• **Work instruction**
Where a line of the records holds the string "section", copy that line.

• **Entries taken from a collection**
========================================================================

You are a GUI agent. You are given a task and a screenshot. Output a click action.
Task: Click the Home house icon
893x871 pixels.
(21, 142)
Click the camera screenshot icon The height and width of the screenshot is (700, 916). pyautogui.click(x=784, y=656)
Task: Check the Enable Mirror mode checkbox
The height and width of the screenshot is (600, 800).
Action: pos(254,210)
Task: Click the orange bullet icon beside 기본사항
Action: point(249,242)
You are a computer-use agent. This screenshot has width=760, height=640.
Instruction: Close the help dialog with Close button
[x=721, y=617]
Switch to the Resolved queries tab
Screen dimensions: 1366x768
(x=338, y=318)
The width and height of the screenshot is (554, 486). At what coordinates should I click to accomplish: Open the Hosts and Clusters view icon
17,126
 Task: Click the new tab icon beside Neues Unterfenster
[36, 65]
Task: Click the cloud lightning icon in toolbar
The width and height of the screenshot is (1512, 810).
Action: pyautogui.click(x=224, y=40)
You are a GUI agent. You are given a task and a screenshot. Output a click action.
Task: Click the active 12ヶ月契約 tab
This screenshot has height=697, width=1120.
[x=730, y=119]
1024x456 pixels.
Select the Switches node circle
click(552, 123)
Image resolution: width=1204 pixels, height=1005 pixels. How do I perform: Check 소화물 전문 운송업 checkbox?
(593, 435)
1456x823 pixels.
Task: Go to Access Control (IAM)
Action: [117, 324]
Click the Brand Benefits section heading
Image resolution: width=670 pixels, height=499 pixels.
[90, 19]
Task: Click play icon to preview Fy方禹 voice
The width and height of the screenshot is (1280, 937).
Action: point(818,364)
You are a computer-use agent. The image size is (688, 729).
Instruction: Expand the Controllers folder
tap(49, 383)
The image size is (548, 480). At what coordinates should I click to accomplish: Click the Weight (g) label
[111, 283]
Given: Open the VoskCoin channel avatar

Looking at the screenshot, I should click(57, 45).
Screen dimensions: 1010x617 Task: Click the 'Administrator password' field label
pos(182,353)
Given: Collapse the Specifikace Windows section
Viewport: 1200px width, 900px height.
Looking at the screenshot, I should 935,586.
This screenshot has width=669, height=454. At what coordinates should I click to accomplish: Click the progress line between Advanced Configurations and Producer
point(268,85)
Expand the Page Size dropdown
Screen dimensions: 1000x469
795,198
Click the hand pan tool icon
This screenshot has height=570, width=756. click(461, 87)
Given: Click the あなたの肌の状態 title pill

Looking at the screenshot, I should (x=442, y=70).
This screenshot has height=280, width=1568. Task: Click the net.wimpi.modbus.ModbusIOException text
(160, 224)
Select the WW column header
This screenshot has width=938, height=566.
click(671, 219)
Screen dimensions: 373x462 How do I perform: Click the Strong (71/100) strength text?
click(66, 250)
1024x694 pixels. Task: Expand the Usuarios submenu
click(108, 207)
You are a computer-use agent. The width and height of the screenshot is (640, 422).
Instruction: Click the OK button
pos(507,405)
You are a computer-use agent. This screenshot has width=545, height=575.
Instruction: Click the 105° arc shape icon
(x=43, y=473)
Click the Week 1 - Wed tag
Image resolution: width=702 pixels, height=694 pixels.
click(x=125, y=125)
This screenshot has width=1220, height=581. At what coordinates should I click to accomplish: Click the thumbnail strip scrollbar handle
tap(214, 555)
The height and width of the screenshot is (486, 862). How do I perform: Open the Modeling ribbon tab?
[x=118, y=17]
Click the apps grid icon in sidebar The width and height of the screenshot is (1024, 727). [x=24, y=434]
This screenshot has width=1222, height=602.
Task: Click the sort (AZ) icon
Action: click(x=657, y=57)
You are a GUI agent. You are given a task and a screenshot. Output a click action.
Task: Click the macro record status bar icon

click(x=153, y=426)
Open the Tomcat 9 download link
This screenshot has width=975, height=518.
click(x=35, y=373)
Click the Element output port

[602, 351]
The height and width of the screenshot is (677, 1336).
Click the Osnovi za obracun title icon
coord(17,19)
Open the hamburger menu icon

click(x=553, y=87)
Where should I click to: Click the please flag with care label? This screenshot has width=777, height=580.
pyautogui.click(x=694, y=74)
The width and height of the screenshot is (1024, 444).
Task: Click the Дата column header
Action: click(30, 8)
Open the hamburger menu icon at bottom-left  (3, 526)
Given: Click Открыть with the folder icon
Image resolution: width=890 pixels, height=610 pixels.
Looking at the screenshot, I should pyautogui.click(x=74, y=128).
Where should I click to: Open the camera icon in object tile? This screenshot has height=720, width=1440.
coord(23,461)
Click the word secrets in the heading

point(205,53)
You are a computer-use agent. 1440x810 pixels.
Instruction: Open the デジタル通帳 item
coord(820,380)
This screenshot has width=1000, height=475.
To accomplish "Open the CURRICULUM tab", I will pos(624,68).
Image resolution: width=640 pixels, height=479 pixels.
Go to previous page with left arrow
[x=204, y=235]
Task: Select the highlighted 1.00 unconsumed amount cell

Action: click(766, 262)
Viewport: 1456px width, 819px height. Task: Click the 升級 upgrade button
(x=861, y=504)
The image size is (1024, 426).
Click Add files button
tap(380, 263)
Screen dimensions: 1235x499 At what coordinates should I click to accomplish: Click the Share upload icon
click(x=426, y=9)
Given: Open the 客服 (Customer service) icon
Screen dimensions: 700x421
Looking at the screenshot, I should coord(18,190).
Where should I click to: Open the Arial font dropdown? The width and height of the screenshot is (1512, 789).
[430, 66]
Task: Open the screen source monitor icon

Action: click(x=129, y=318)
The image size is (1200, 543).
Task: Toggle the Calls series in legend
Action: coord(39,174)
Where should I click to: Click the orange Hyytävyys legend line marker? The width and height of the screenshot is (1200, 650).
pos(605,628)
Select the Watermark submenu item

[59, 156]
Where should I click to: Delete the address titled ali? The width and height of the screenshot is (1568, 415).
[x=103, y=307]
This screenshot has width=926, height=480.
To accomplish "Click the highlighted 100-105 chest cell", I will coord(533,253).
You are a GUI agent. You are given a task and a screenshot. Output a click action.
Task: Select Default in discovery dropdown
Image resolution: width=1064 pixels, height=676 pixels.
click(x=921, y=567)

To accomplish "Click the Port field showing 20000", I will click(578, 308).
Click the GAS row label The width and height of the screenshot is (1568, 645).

========================================================================

• **Your response**
Click the Brand Benefits section heading
Given: Collapse the Specifikace Windows section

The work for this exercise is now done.